## DIRECTIONS
Omit the images and reproduce the rest of the entries exactly.

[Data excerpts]
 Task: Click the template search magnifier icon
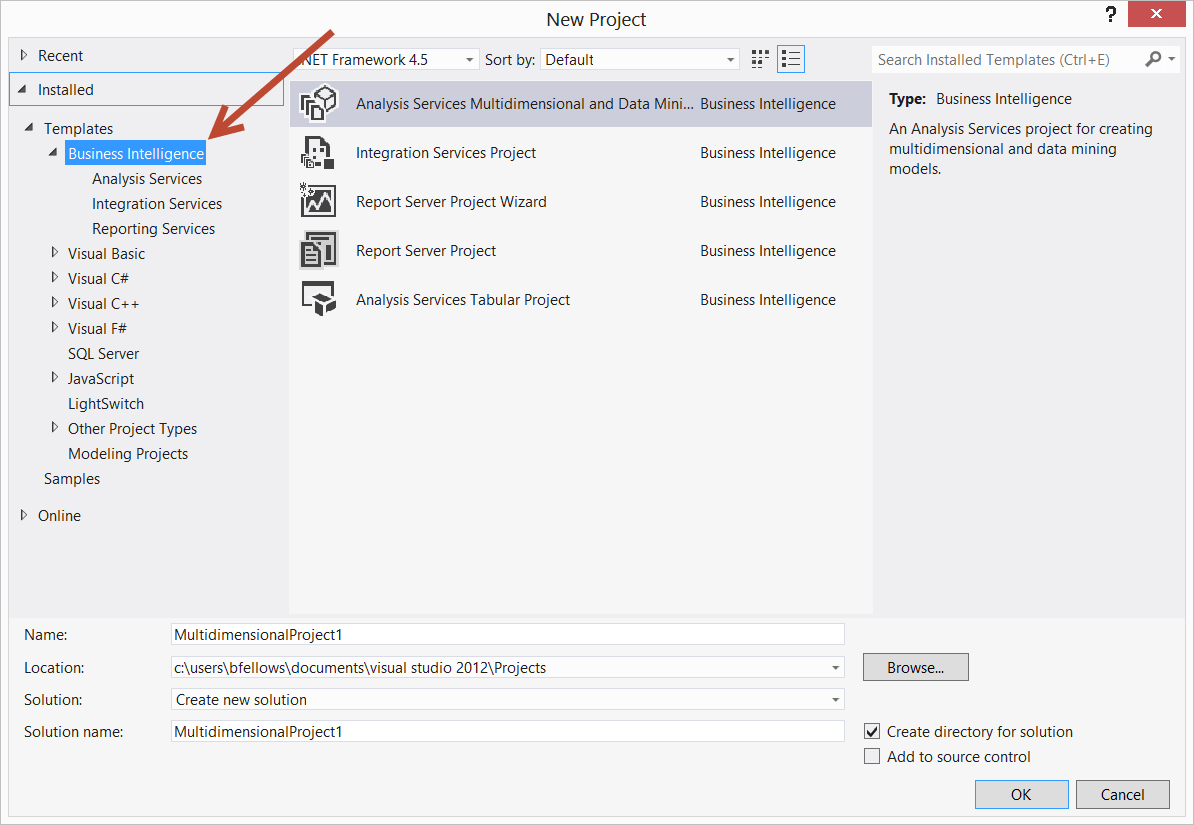1155,59
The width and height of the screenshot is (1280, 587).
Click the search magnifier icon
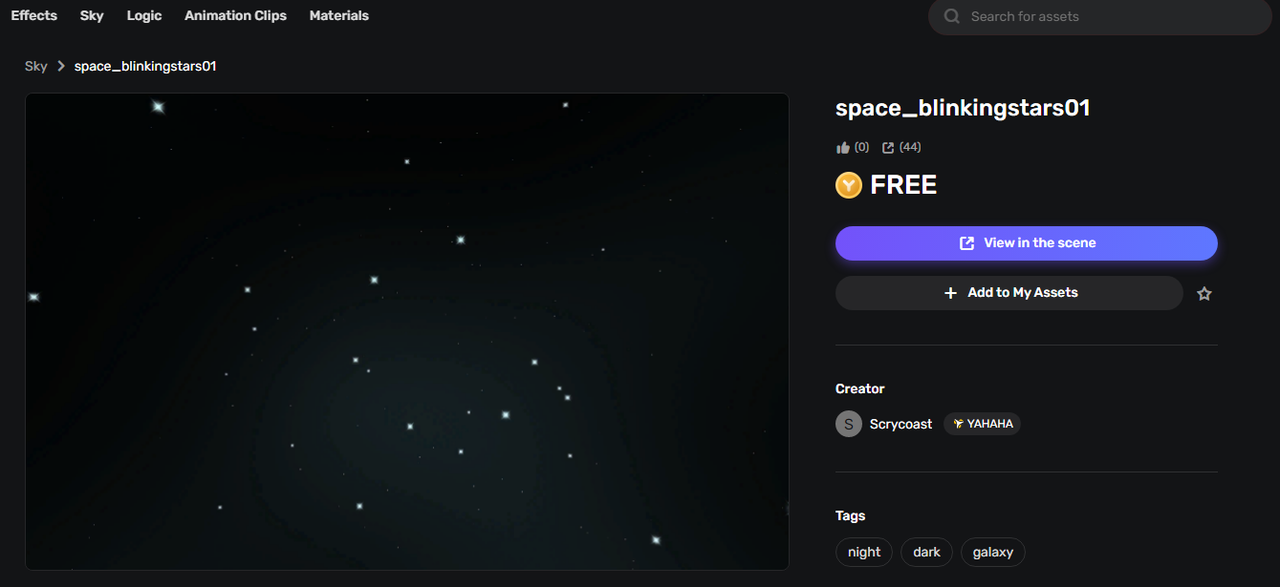click(952, 17)
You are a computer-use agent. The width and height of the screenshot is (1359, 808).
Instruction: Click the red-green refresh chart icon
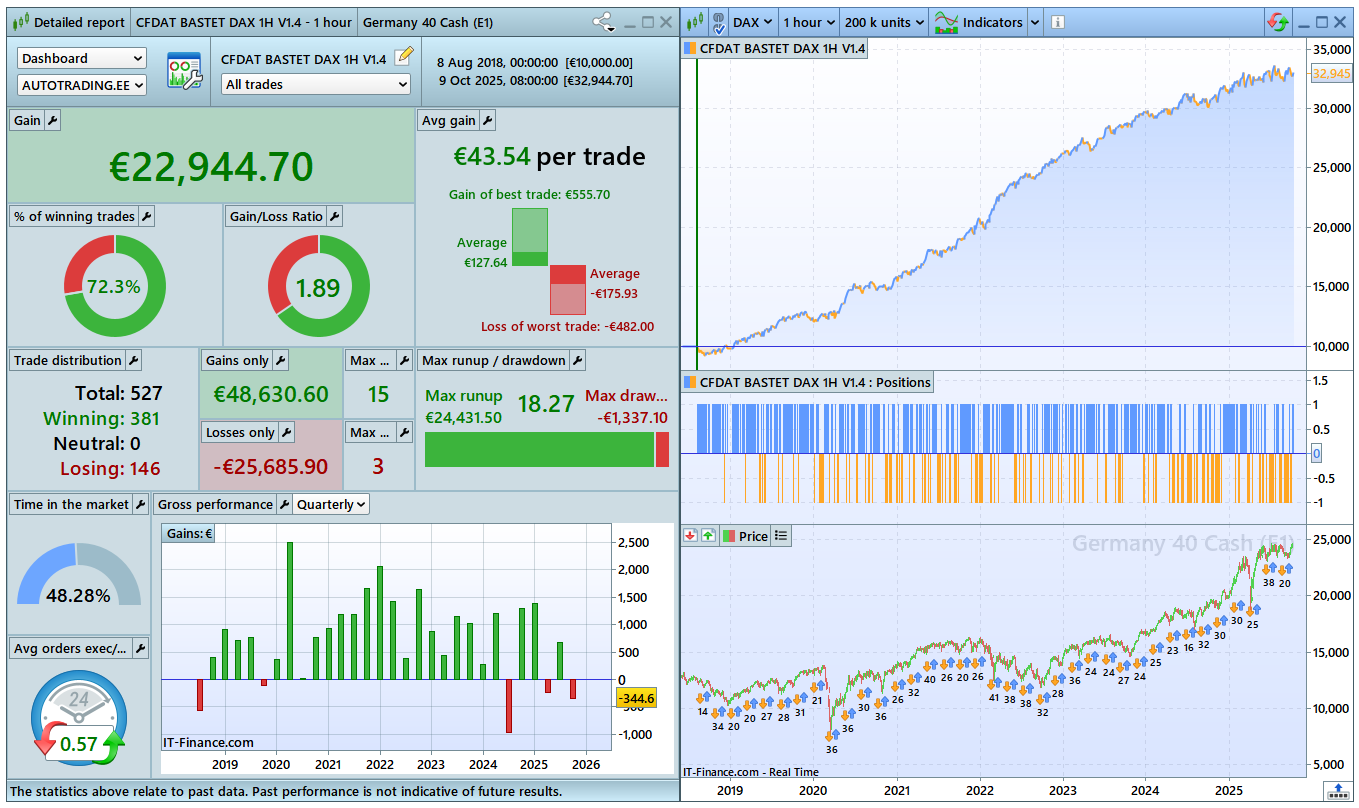tap(1277, 22)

## SOLUTION TO THIS PROBLEM
 Task: Click the template search magnifier icon
1155,59
The width and height of the screenshot is (1280, 587).
Click the search magnifier icon
click(952, 17)
You are a computer-use agent. The width and height of the screenshot is (1359, 808).
Instruction: Click the red-green refresh chart icon
tap(1277, 22)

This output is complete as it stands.